**Action item**
The complete listing should be restated exactly.

**Raw data**
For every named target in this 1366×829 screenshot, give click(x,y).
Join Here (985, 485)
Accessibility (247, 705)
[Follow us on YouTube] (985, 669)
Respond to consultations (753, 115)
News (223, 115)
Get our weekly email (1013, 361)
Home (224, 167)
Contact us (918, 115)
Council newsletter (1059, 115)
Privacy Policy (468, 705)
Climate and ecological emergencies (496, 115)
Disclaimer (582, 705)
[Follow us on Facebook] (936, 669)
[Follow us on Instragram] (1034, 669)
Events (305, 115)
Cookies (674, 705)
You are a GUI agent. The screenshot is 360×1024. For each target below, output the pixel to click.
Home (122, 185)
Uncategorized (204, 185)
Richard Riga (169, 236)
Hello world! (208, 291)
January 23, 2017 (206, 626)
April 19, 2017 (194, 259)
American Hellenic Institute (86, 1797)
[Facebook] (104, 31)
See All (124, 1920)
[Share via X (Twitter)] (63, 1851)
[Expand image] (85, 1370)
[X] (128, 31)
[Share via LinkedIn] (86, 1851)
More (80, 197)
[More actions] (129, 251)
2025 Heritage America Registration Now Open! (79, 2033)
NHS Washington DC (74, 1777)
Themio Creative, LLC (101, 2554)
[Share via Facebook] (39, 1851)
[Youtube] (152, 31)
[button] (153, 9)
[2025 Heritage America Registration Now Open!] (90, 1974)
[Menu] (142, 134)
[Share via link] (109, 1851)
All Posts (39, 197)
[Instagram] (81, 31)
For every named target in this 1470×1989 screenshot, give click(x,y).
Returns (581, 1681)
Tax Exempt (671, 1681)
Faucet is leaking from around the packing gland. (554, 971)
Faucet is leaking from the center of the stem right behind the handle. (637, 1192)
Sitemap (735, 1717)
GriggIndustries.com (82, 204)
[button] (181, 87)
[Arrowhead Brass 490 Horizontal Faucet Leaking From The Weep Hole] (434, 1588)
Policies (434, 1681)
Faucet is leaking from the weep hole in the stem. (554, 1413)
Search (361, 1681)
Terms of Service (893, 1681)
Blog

**Solution**
For every named target in this 1366×829 screenshot, give click(x,y).
Join Here (985, 485)
Accessibility (247, 705)
[Follow us on YouTube] (985, 669)
Respond to consultations (753, 115)
News (223, 115)
Get our weekly email (1013, 361)
Home (224, 167)
Contact us (918, 115)
Council newsletter (1059, 115)
Privacy Policy (468, 705)
Climate and ecological emergencies (496, 115)
Disclaimer (582, 705)
[Follow us on Facebook] (936, 669)
[Follow us on Instragram] (1034, 669)
Events (305, 115)
Cookies (674, 705)
You are a GUI agent. The screenshot is 360×1024. For each target below, output the pixel to click.
Home (122, 185)
Uncategorized (204, 185)
Richard Riga (169, 236)
Hello world! (208, 291)
January 23, 2017 (206, 626)
April 19, 2017 (194, 259)
American Hellenic Institute (86, 1797)
[Facebook] (104, 31)
See All (124, 1920)
[Share via X (Twitter)] (63, 1851)
[Expand image] (85, 1370)
[X] (128, 31)
[Share via LinkedIn] (86, 1851)
More (80, 197)
[More actions] (129, 251)
2025 Heritage America Registration Now Open! (79, 2033)
NHS Washington DC (74, 1777)
Themio Creative, LLC (101, 2554)
[Share via Facebook] (39, 1851)
[Youtube] (152, 31)
[button] (153, 9)
[2025 Heritage America Registration Now Open!] (90, 1974)
[Menu] (142, 134)
[Share via link] (109, 1851)
All Posts (39, 197)
[Instagram] (81, 31)
For every named target in this 1470×1989 screenshot, give click(x,y).
Returns (581, 1681)
Tax Exempt (671, 1681)
Faucet is leaking from around the packing gland. (554, 971)
Faucet is leaking from the center of the stem right behind the handle. (637, 1192)
Sitemap (735, 1717)
GriggIndustries.com (82, 204)
[button] (181, 87)
[Arrowhead Brass 490 Horizontal Faucet Leaking From The Weep Hole] (434, 1588)
Policies (434, 1681)
Faucet is leaking from the weep hole in the stem. (554, 1413)
Search (361, 1681)
Terms of Service (893, 1681)
Blog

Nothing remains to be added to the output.